Dernier coup donné. Dernière souffrance pour aujourd'hui. Les têtes grimaçantes qui sentent croustiller du gravier sous leurs dents ne valaient pas ce mal, mais c'était le prix à payer pour affirmer sa liberté. Les jambes, faibles, plient sous le poids de son corps qui lui semble si lourd. Les paupières mi closes, il voudrait de l'eau fraiche pour éteindre le feu qui lui brûle le dos ; il voudrait s'asseoir et prendre un repos bien mérité ; mais il se redresse en appuyant sur ses bras amaigris par les privations de nourriture. Il essaie de rester droit autant qu'il peut tandis que l'homme observe, espérant faire couler la discorde à travers les plaies béantes.

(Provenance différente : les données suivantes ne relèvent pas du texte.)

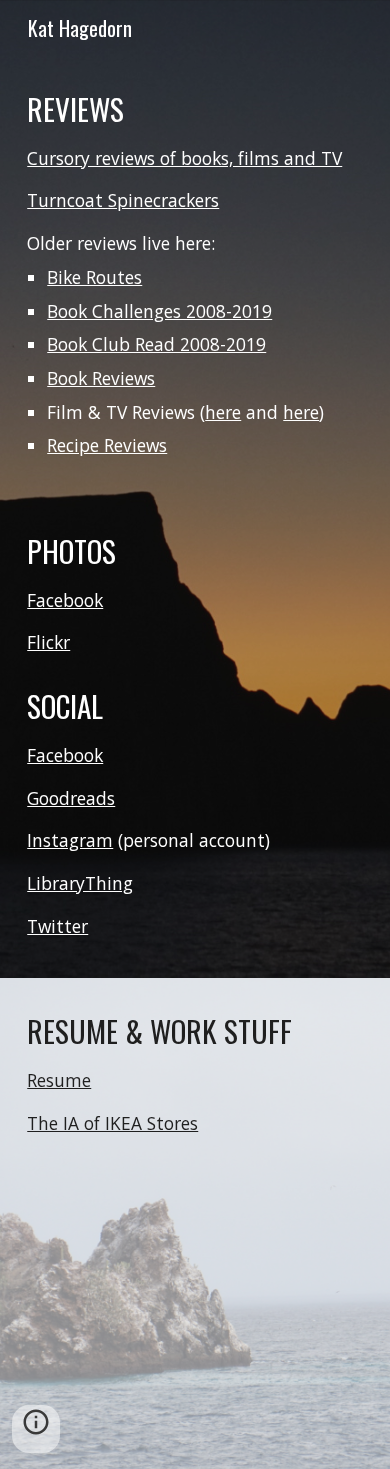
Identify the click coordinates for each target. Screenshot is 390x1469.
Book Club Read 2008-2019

Et dans son souvenir, l'ombre sourit en saisissant le vélin, observe un instant le dessin et le chiffonne, agacé, devant les yeux brillants de l'enfant. Son cadeau finit dans l'âtre de la cheminée, rongé par les flammes. A l'époque, il ne comprenait pas.
L'ecclésiastique retourne s'asseoir à son bureau, tandis que l'adolescent entrouvre ses lèvres carminées pour l'ultime provocation, la fin de la prière prononcée comme un reproche envers l'homme qui rangeait l'instrument souillé.
Nous savons nous défendre de la tentation et des péchés...
Il relève la tête, fier d'avoir passé cette épreuve, mais dans ses yeux brillent de la haine. Intimidé par tant de volonté, le directeur le congédia d'un mouvement de la main. Aymeric récupéra ses vêtements et sortit en claquant la porte derrière lui. Ce n'est qu'alors qu'il put se laisser aller, sans le regard de quiconque mis à part du Très-Haut. Il s'appuya contre le mur pour se laisser glisser au sol, le dos encore douloureux. Des larmes perlèrent sur ses joues tandis qu'il marmonna un appel à l'homme de son souvenir.
Père...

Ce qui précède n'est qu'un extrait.